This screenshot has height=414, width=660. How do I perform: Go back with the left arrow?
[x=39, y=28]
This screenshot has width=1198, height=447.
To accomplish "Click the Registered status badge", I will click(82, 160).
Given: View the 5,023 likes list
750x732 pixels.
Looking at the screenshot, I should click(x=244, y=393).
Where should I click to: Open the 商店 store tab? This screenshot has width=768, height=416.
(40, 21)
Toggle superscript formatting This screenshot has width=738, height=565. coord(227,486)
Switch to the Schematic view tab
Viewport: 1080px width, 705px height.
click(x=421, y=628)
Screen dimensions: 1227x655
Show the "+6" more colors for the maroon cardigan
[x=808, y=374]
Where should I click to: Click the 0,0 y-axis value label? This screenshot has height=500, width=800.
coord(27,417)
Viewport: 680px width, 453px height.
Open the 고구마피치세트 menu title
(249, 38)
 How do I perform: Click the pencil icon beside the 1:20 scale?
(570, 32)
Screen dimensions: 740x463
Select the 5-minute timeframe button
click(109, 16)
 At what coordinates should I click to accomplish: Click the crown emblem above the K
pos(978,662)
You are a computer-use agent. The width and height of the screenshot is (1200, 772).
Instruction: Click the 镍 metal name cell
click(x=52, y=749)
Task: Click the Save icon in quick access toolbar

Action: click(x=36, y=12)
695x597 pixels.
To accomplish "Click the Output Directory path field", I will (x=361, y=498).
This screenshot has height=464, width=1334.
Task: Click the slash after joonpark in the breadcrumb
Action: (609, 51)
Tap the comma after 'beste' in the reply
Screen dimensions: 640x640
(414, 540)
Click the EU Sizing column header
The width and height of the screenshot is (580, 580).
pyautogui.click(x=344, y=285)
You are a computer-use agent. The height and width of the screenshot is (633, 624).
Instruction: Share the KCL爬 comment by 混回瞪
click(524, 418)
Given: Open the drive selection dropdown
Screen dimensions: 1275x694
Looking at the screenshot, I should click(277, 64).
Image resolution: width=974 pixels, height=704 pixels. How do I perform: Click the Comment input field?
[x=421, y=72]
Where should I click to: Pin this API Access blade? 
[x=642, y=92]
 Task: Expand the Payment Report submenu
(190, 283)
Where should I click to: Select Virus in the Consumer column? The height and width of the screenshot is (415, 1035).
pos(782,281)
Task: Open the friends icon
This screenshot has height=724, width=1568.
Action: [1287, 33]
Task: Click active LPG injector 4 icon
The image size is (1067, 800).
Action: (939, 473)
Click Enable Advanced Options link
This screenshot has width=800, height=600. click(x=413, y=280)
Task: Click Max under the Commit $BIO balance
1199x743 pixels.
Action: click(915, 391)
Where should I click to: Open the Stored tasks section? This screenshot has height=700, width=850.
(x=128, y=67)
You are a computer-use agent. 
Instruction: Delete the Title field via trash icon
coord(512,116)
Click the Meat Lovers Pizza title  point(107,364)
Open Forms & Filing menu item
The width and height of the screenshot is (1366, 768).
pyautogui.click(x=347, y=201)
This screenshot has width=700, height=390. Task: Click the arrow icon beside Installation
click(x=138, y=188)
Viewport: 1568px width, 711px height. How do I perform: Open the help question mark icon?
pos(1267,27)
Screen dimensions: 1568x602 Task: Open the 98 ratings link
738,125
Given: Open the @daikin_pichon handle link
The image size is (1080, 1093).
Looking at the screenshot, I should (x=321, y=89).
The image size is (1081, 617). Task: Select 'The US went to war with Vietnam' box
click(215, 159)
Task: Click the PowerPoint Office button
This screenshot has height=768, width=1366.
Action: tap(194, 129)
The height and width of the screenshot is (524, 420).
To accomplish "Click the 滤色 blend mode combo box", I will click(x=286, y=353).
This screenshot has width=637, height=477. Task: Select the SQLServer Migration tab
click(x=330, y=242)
################
YOUR GOAL: The output must consist solely of the lines from the first line of the records through the line containing "You are a computer-use agent. The width", reproduced exactly.

WRITTEN RESPONSE:
This screenshot has height=414, width=660. How do I perform: Go back with the left arrow?
[x=39, y=28]
This screenshot has width=1198, height=447.
To accomplish "Click the Registered status badge", I will click(82, 160).
Given: View the 5,023 likes list
750x732 pixels.
Looking at the screenshot, I should click(x=244, y=393).
Where should I click to: Open the 商店 store tab? This screenshot has width=768, height=416.
(40, 21)
Toggle superscript formatting This screenshot has width=738, height=565. coord(227,486)
Switch to the Schematic view tab
Viewport: 1080px width, 705px height.
click(x=421, y=628)
Screen dimensions: 1227x655
Show the "+6" more colors for the maroon cardigan
[x=808, y=374]
Where should I click to: Click the 0,0 y-axis value label? This screenshot has height=500, width=800.
coord(27,417)
Viewport: 680px width, 453px height.
Open the 고구마피치세트 menu title
(249, 38)
 How do I perform: Click the pencil icon beside the 1:20 scale?
(570, 32)
Screen dimensions: 740x463
Select the 5-minute timeframe button
click(109, 16)
 At what coordinates should I click to accomplish: Click the crown emblem above the K
pos(978,662)
You are a computer-use agent. The width and height of the screenshot is (1200, 772).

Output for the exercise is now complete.